■ DIRECTIONS: From the first line to the last, reproduce the data exactly.

(Stored data)
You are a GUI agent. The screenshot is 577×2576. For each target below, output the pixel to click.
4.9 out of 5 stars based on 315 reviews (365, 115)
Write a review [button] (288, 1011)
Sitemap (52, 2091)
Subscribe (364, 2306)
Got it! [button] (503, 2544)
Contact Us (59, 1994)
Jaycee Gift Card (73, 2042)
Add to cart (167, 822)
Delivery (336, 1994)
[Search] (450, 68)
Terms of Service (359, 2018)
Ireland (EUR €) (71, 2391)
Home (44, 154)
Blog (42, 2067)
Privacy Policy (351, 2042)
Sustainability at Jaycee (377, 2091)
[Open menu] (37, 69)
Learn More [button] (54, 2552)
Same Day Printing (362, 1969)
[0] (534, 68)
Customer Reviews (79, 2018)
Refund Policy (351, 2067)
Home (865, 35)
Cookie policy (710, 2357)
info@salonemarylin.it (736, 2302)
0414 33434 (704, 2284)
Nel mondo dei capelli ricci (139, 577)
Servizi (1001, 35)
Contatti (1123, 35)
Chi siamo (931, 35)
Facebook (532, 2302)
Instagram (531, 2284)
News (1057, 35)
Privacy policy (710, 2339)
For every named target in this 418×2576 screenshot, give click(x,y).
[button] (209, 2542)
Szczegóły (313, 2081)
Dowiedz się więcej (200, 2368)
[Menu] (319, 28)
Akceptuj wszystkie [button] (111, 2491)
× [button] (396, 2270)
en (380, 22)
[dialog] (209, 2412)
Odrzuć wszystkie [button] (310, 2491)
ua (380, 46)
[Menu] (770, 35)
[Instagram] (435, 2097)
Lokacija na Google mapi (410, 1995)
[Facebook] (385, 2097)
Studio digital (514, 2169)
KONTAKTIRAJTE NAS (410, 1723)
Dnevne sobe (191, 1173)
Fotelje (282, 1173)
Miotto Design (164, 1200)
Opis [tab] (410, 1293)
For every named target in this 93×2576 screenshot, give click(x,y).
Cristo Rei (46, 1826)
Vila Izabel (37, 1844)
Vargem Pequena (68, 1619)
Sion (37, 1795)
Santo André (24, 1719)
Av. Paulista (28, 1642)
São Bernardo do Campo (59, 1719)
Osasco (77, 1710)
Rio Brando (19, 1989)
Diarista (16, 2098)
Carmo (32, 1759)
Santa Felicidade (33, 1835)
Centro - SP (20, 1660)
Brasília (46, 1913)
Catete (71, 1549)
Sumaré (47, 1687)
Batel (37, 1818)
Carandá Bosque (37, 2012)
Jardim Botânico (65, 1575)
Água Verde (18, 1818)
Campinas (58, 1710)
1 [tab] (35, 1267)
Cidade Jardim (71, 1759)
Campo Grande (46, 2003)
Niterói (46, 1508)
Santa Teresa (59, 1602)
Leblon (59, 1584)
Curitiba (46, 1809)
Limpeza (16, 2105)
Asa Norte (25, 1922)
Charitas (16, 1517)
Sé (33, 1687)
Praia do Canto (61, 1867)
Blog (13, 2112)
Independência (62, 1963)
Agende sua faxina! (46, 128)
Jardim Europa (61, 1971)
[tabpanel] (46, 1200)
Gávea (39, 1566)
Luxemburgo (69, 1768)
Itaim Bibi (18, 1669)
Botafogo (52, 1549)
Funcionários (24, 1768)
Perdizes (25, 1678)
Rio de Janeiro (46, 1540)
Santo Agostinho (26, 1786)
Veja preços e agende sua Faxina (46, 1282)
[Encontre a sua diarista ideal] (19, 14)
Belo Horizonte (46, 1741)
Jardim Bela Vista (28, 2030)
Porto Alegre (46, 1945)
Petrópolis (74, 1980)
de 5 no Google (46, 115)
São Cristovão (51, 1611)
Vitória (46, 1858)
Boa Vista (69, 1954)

■ REPLY:
You are a GUI agent. The screenshot is 577×2576. For each target below, output the pixel to click.
4.9 out of 5 stars based on 315 reviews (365, 115)
Write a review [button] (288, 1011)
Sitemap (52, 2091)
Subscribe (364, 2306)
Got it! [button] (503, 2544)
Contact Us (59, 1994)
Jaycee Gift Card (73, 2042)
Add to cart (167, 822)
Delivery (336, 1994)
[Search] (450, 68)
Terms of Service (359, 2018)
Ireland (EUR €) (71, 2391)
Home (44, 154)
Blog (42, 2067)
Privacy Policy (351, 2042)
Sustainability at Jaycee (377, 2091)
[Open menu] (37, 69)
Learn More [button] (54, 2552)
Same Day Printing (362, 1969)
[0] (534, 68)
Customer Reviews (79, 2018)
Refund Policy (351, 2067)
Home (865, 35)
Cookie policy (710, 2357)
info@salonemarylin.it (736, 2302)
0414 33434 (704, 2284)
Nel mondo dei capelli ricci (139, 577)
Servizi (1001, 35)
Contatti (1123, 35)
Chi siamo (931, 35)
Facebook (532, 2302)
Instagram (531, 2284)
News (1057, 35)
Privacy policy (710, 2339)
For every named target in this 418×2576 screenshot, give click(x,y).
[button] (209, 2542)
Szczegóły (313, 2081)
Dowiedz się więcej (200, 2368)
[Menu] (319, 28)
Akceptuj wszystkie [button] (111, 2491)
× [button] (396, 2270)
en (380, 22)
[dialog] (209, 2412)
Odrzuć wszystkie [button] (310, 2491)
ua (380, 46)
[Menu] (770, 35)
[Instagram] (435, 2097)
Lokacija na Google mapi (410, 1995)
[Facebook] (385, 2097)
Studio digital (514, 2169)
KONTAKTIRAJTE NAS (410, 1723)
Dnevne sobe (191, 1173)
Fotelje (282, 1173)
Miotto Design (164, 1200)
Opis [tab] (410, 1293)
For every named target in this 93×2576 screenshot, give click(x,y).
Cristo Rei (46, 1826)
Vila Izabel (37, 1844)
Vargem Pequena (68, 1619)
Sion (37, 1795)
Santo André (24, 1719)
Av. Paulista (28, 1642)
São Bernardo do Campo (59, 1719)
Osasco (77, 1710)
Rio Brando (19, 1989)
Diarista (16, 2098)
Carmo (32, 1759)
Santa Felicidade (33, 1835)
Centro - SP (20, 1660)
Brasília (46, 1913)
Catete (71, 1549)
Sumaré (47, 1687)
Batel (37, 1818)
Carandá Bosque (37, 2012)
Jardim Botânico (65, 1575)
Água Verde (18, 1818)
Campinas (58, 1710)
1 [tab] (35, 1267)
Cidade Jardim (71, 1759)
Campo Grande (46, 2003)
Niterói (46, 1508)
Santa Teresa (59, 1602)
Leblon (59, 1584)
Curitiba (46, 1809)
Limpeza (16, 2105)
Asa Norte (25, 1922)
Charitas (16, 1517)
Sé (33, 1687)
Praia do Canto (61, 1867)
Blog (13, 2112)
Independência (62, 1963)
Agende sua faxina! (46, 128)
Jardim Europa (61, 1971)
[tabpanel] (46, 1200)
Gávea (39, 1566)
Luxemburgo (69, 1768)
Itaim Bibi (18, 1669)
Botafogo (52, 1549)
Funcionários (24, 1768)
Perdizes (25, 1678)
Rio de Janeiro (46, 1540)
Santo Agostinho (26, 1786)
Veja preços e agende sua Faxina (46, 1282)
[Encontre a sua diarista ideal] (19, 14)
Belo Horizonte (46, 1741)
Jardim Bela Vista (28, 2030)
Porto Alegre (46, 1945)
Petrópolis (74, 1980)
de 5 no Google (46, 115)
São Cristovão (51, 1611)
Vitória (46, 1858)
Boa Vista (69, 1954)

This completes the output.